The ABCs of self-monitoring of blood glucose (SMBG)
If every diabetes diagnosis came with a medical dictionary that explained health terms in an easy-to-understand language it would make diabetes management easier. But until one is available, here is some basic information about blood glucose self-monitoring to help you become better informed.
Testing your blood glucose regularly is the key to successful diabetes management. To help you, there are a variety of blood glucose monitoring systems available. These include:
• Blood glucose meter—an electronic device that reads the amount of glucose in a blood sample
• Test strips—a special strip that absorbs the blood sample and is inserted into a blood glucose meter
• Lancing device—a tool that holds a lancet
• Lancets—needles that prick the skin
Blood glucose results are measured in numeric values followed by “mg/dL,” which stand for “milligrams per deciliter,” or “mmol/L,” which stands for “millimols per liter.” If your result is 104, it means you have the equivalent of 104 milligrams of blood glucose in a deciliter of blood, which is equal to 5.5 mmol/L.
Types of tests
There are basically two types of self-monitoring tests that you can do on a daily basis.

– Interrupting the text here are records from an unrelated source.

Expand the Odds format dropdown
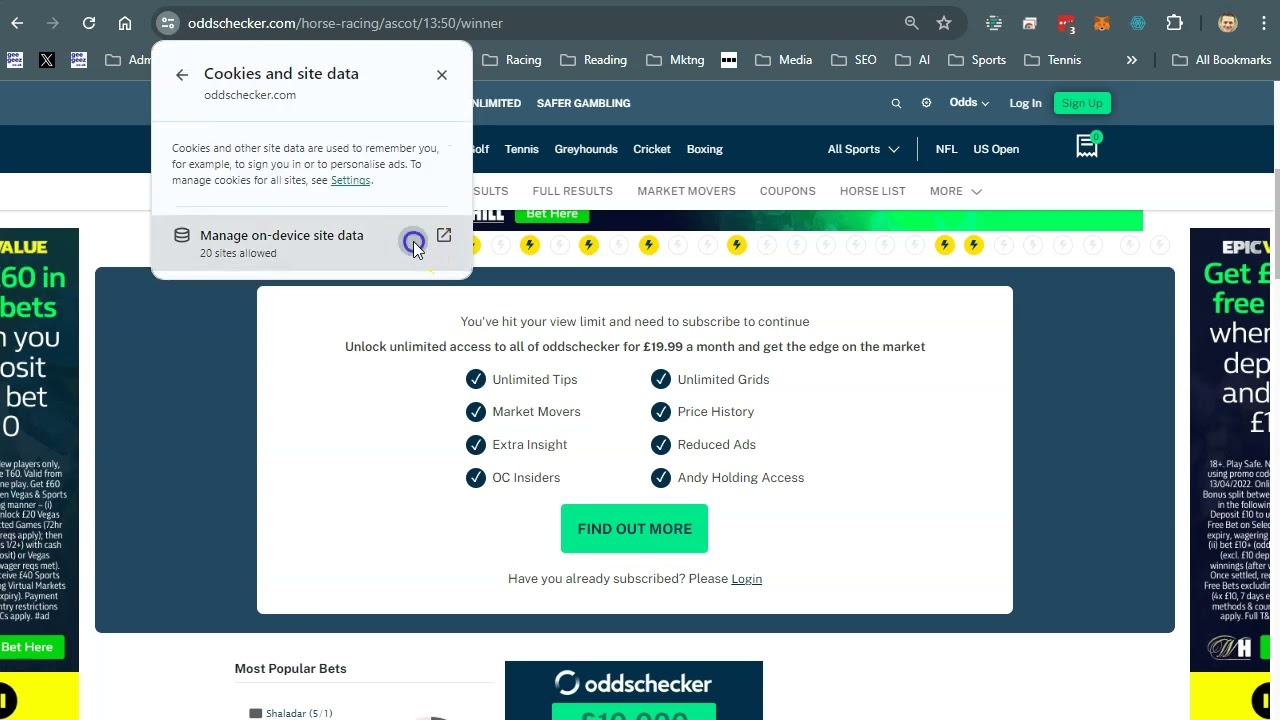The image size is (1280, 720). click(969, 103)
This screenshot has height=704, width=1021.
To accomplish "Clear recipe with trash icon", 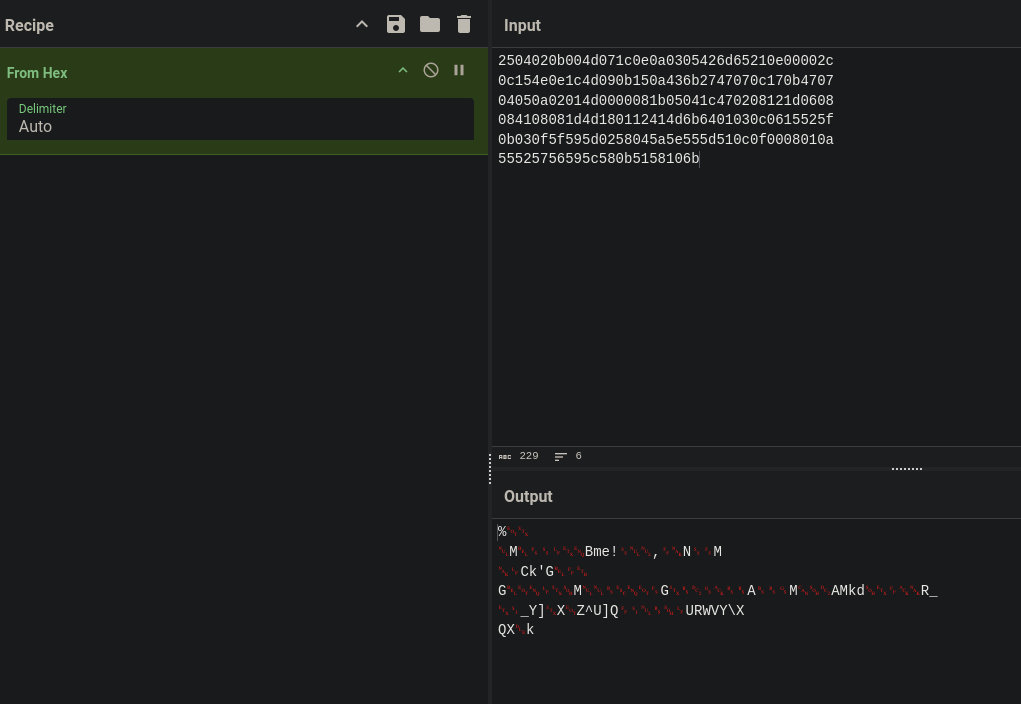I will coord(464,25).
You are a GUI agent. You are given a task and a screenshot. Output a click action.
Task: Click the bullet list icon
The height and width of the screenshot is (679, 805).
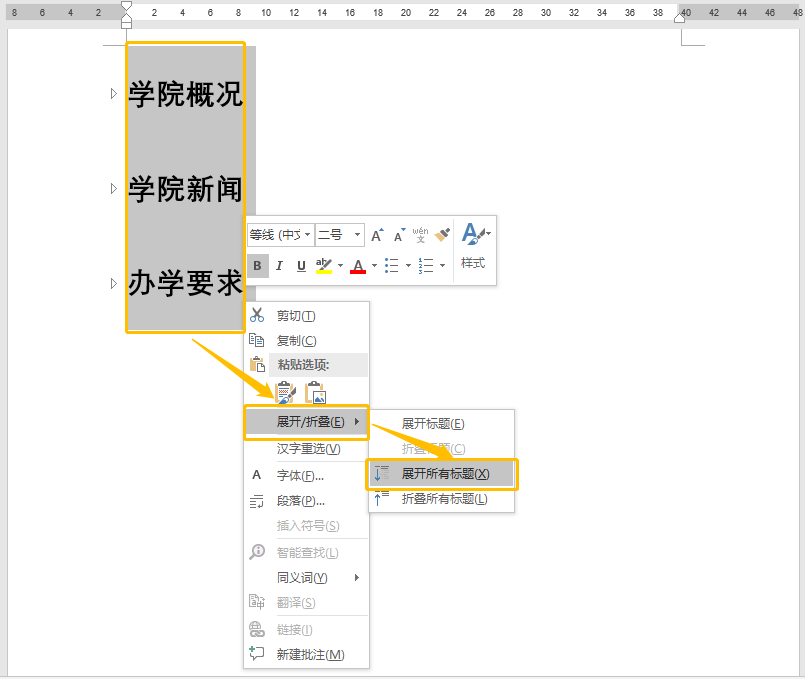click(392, 265)
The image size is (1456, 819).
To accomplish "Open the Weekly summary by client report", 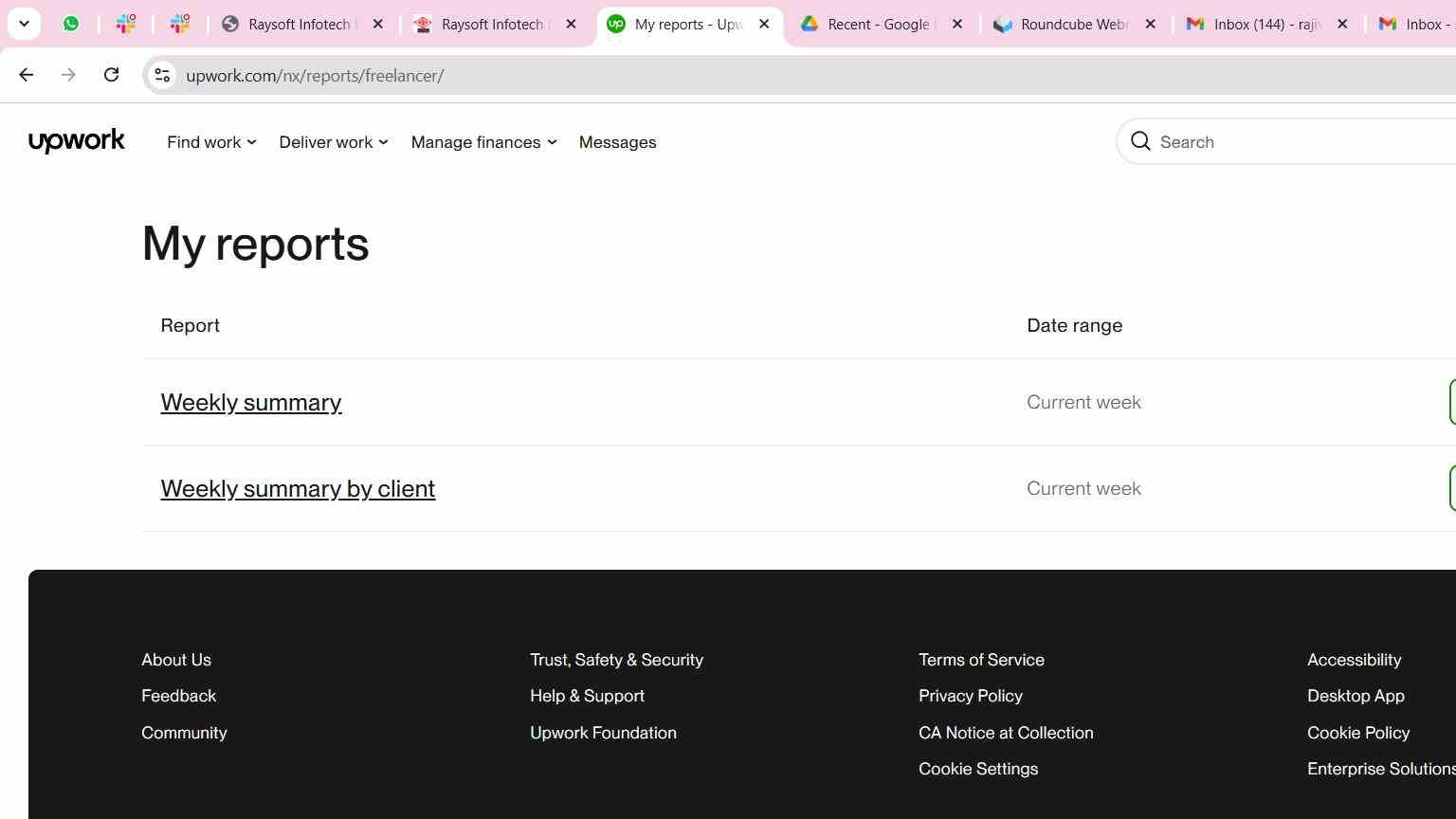I will click(298, 488).
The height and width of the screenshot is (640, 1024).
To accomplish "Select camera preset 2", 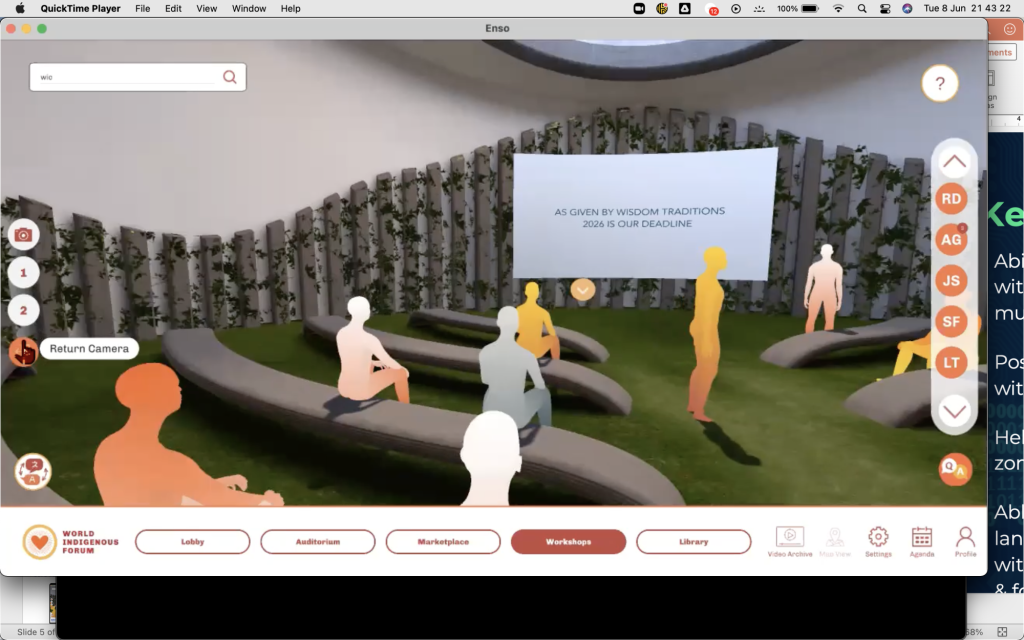I will [24, 310].
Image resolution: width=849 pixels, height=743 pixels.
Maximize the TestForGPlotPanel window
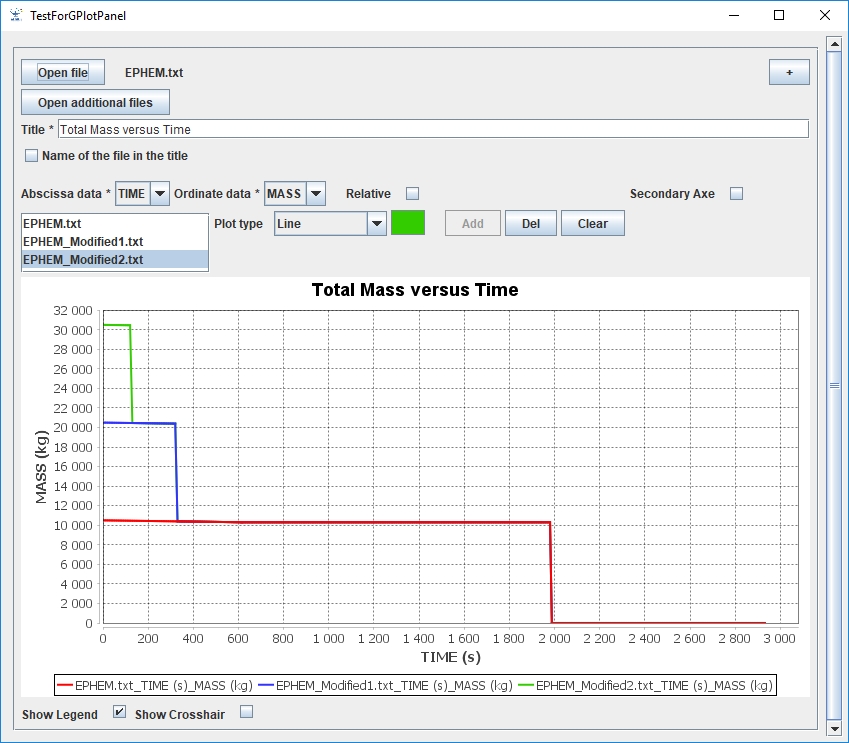tap(779, 16)
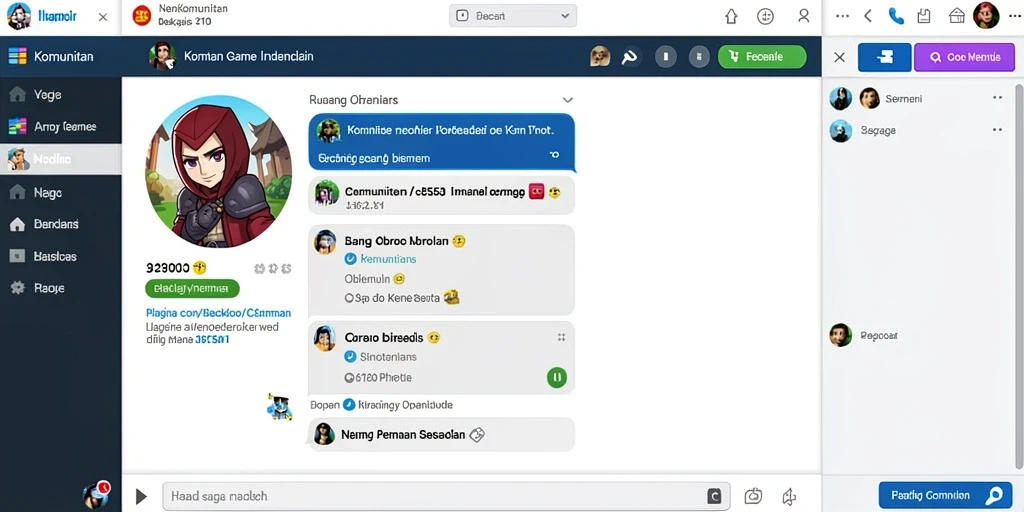
Task: Open the Becart dropdown in top bar
Action: tap(513, 16)
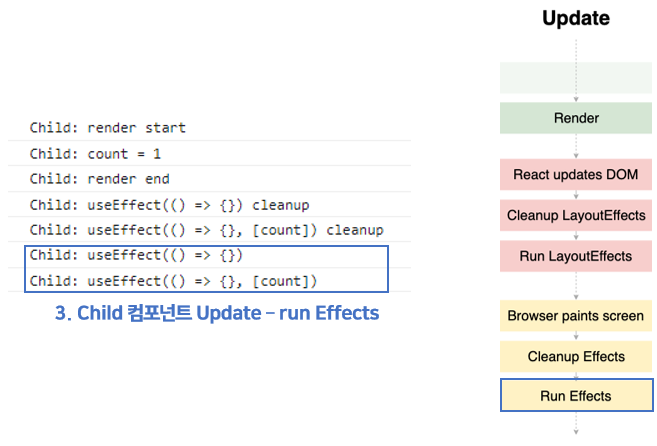Image resolution: width=657 pixels, height=446 pixels.
Task: Click the Browser paints screen box
Action: click(x=576, y=316)
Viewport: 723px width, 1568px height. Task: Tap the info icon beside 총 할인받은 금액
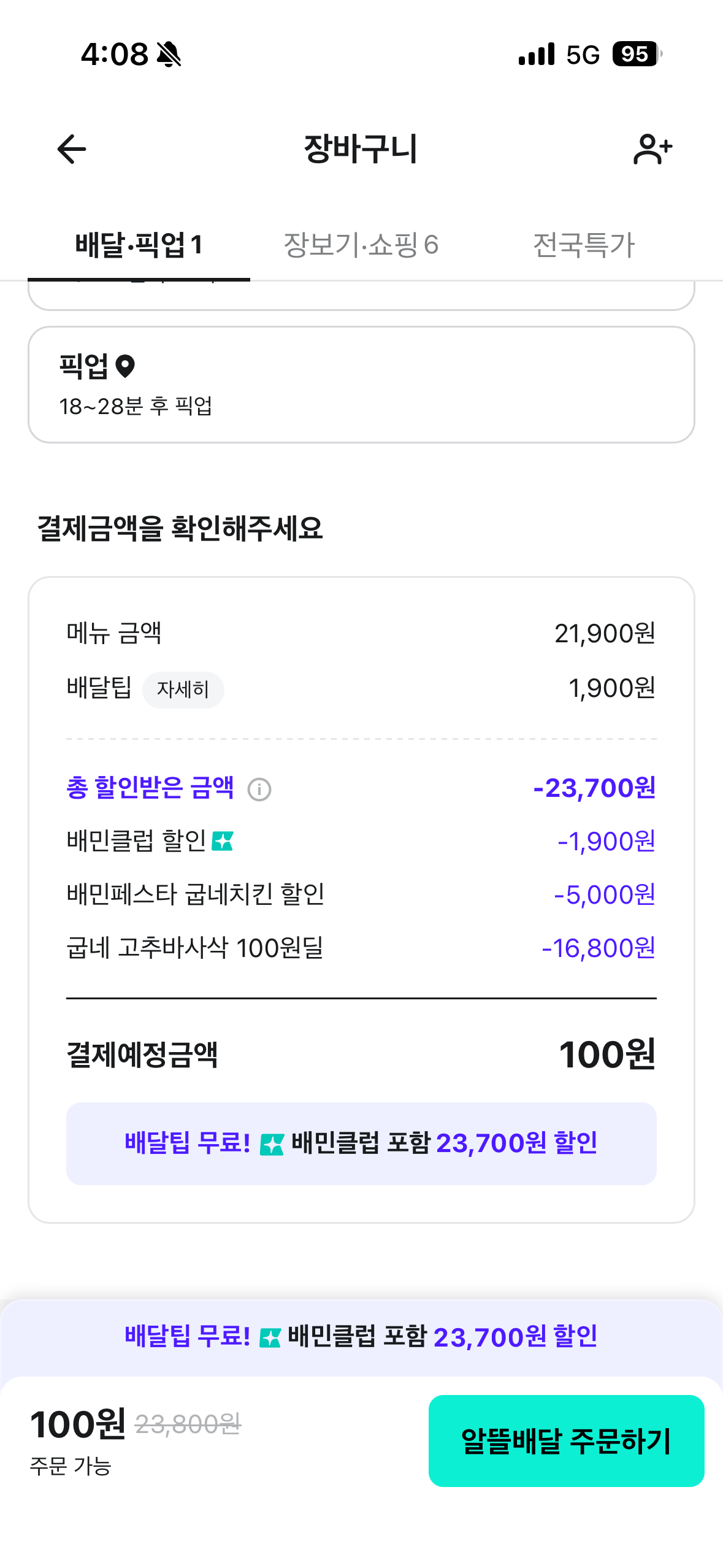tap(259, 789)
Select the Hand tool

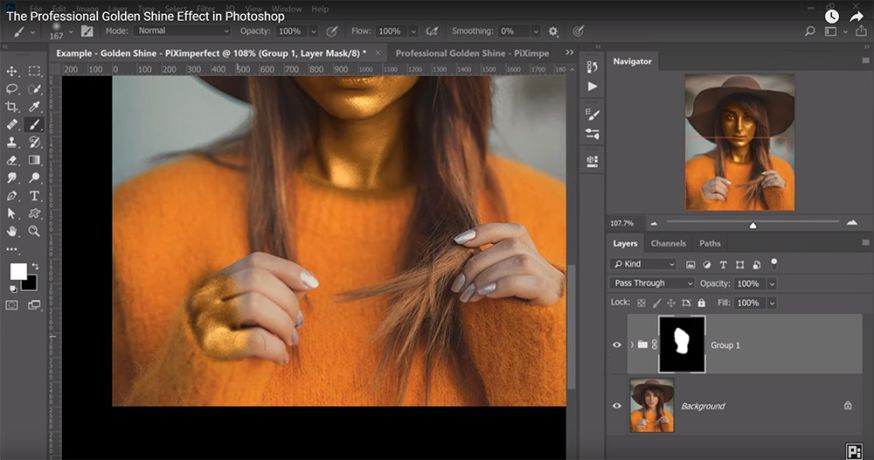point(13,231)
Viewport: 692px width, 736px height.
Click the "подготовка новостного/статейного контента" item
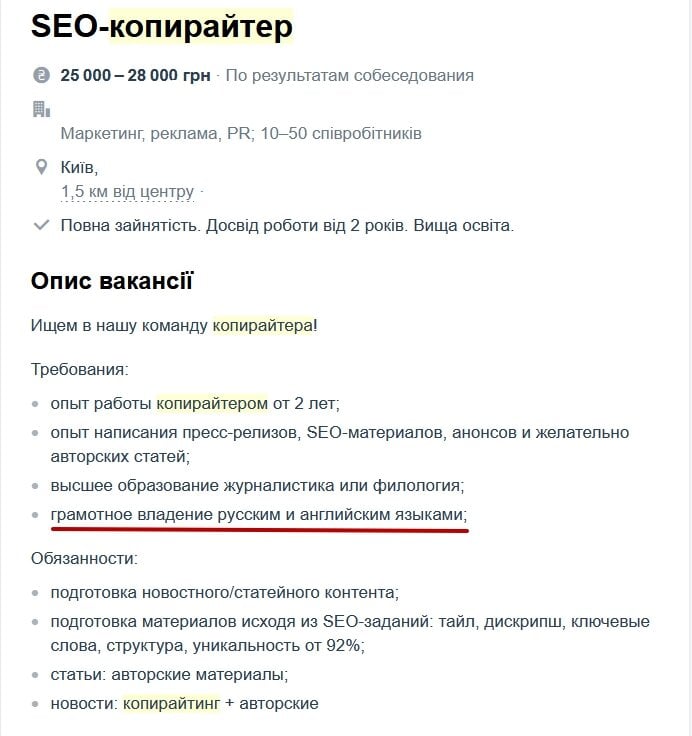click(x=224, y=591)
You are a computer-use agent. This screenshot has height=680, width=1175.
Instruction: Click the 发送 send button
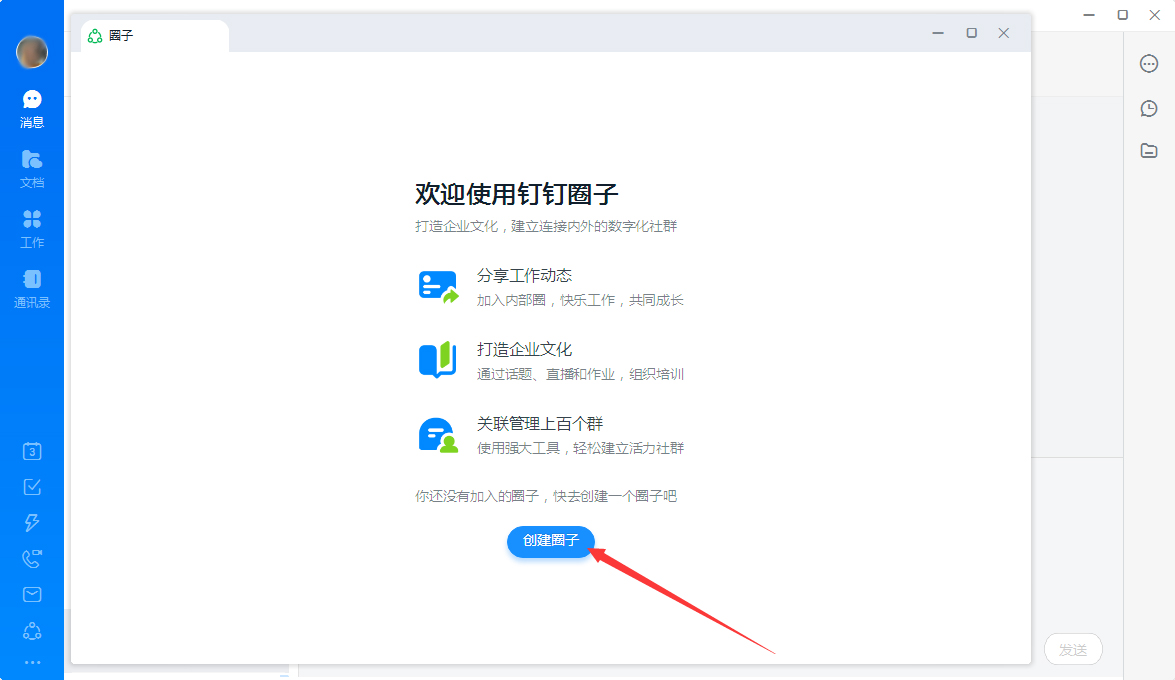tap(1072, 649)
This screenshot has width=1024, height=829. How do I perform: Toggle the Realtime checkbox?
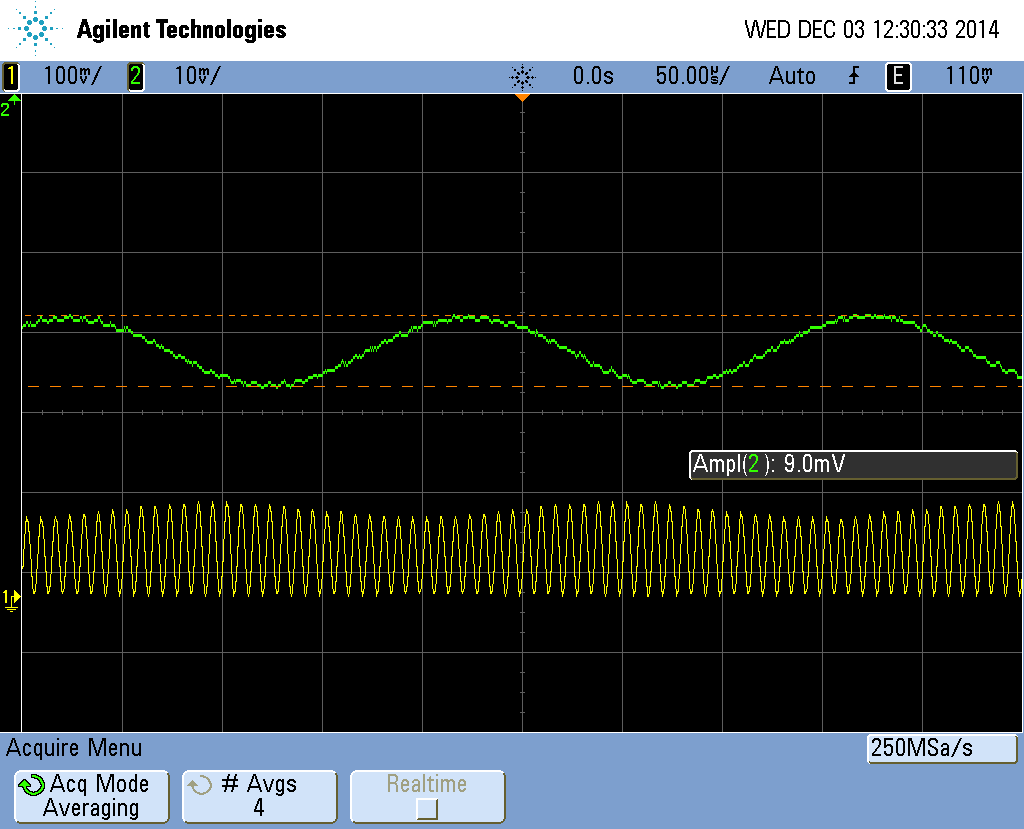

• Fasting or “just before mealtime” testing can help you determine how much blood glucose is in your body before you eat and help you see how insulin or other medications are working to keep your blood glucose under control during the day.
• Postprandial or “after-meal” testing (1–2 hours after the start of a meal) allows you to see how certain foods may affect your blood glucose levels.
Another test performed by your healthcare team is the A1c test. This quarterly test measures your blood glucose by seeing what percentage of your hemoglobin A1c (red blood) cells have been glycated (had glucose attached to them). The American Diabetes Association (ADA) recommends a target A1c of 7%.